What happens when we consume sugar
When you consume sugar, your body has two options on how to deal with it: Burn it for energy, or convert it to fat and store it in your fat cells. Depending on your genetics and age, your body might be likely to process sugar as energy, or you might be more likely to store it as fat. The longer that sugars sit in your fat storage, the more likely it is to create health complications. Consuming excess sugars for too long may contribute to an increased chance of obesity, diabetes, cardiovascular disease, dementia, macular degeneration, cancer growth, renal failure, chronic kidney disease, and high blood pressure. Sugars also feed the yeasts in our intestines, which slows down the immune system, making us more susceptible to infections. - Yikes!

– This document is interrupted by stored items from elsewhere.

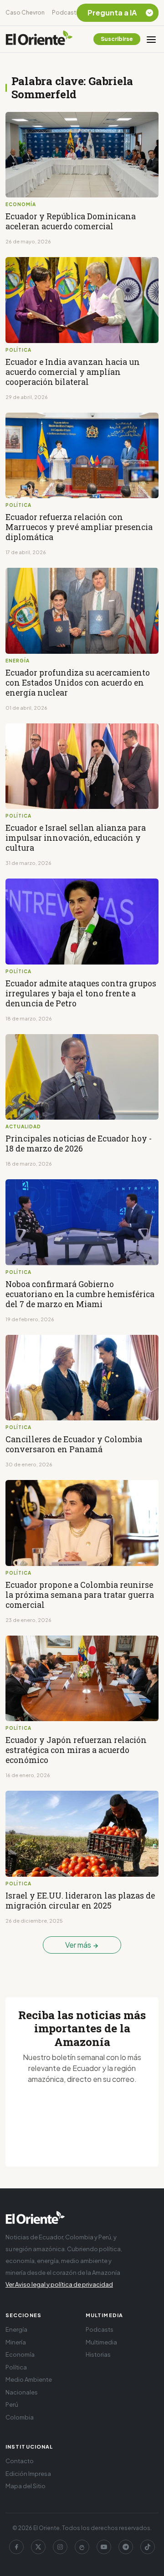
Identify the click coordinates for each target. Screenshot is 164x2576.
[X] (38, 2547)
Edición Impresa (28, 2473)
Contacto (19, 2461)
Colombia (19, 2417)
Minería (15, 2342)
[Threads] (82, 2547)
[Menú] (151, 39)
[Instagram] (60, 2547)
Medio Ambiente (28, 2379)
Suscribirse (117, 38)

So, should you eat less sugar?
Eating less sugar is winning only half the battle. Our bodies actually process certain types of carbohydrates in a very similar way to processing pure sugars. Believe it or not, there is a ton of scientific research on how our bodies process certain foods. This bring us to the Glycemic Index.
The Glycemic Index is the calculation of how quickly a particular type of food increases a person’s individual blood sugar level, on a scale from 1–100 (100 being pure glucose or “table sugar”). Harvard researchers found that things like bread, french fries, and other simple carbohydrates have nearly identical effects on our blood sugar as glucose.

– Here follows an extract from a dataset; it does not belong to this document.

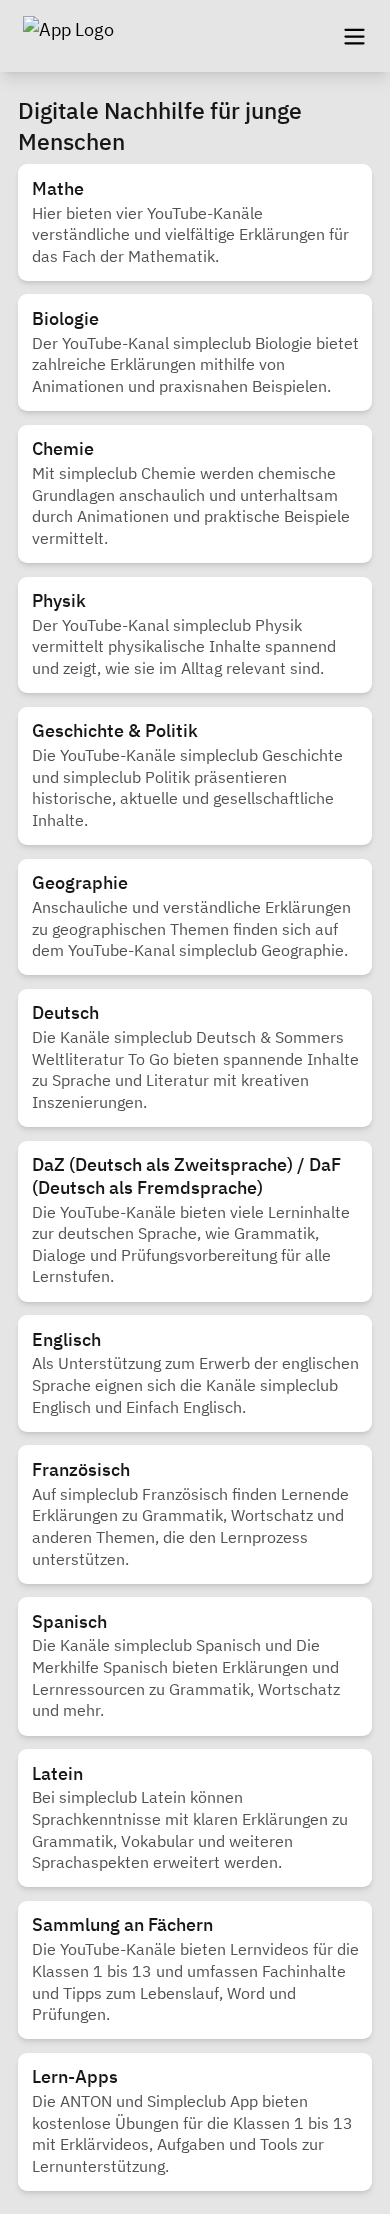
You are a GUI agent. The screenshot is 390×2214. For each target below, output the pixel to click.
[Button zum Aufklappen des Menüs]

Generally, the more refined or processed the food, the more likely it is that it will be converted quickly to sugar in our bodies.
But what about natural sugars, like fruit?
When you consume fruit, you are not only consuming fructose (in its natural state), but you’re also consuming fiber along with lots of vitamins and minerals. Consuming fruit can have an effect on your blood sugar, but generally, fruit will cause less of a blood sugar spike compared to sugars containing no fiber or nutrients, for example, table sugar or high fructose corn syrup.
If the choice is between processed foods, sugary drinks, candy, or fruit, you’re better with fruit
Fruits with a lot of fiber like ENERGY DATES - Sukkari, are also less likely to give you that sugar rush and crash. This is because the natural dietary fibers found in ENERGY DATES - Sukkari and other date varieties help with digestion, and you will not be hit with all of the sugar from the date fruit at once, as you would with a sugary drink or candy, which contains no fiber. Fiber helps to regulate the amounts of sugar absorbed into the body, so that the excess won’t be stored in your fat cells. Eating dates allows more time for the vitamins and minerals to be absorbed into the body as well, which is extraordinarily beneficial!
All in all, it is best to stick with what’s natural. Even though fruit does contain sugar, it contains a lot of fiber, which slows down the absorption of sugars by the body. Dates also contain essential nutrients that your body needs, so it’s more beneficial than anything processed. Just remember, when it comes to making decisions about food, it’s best to keep it as natural as possible.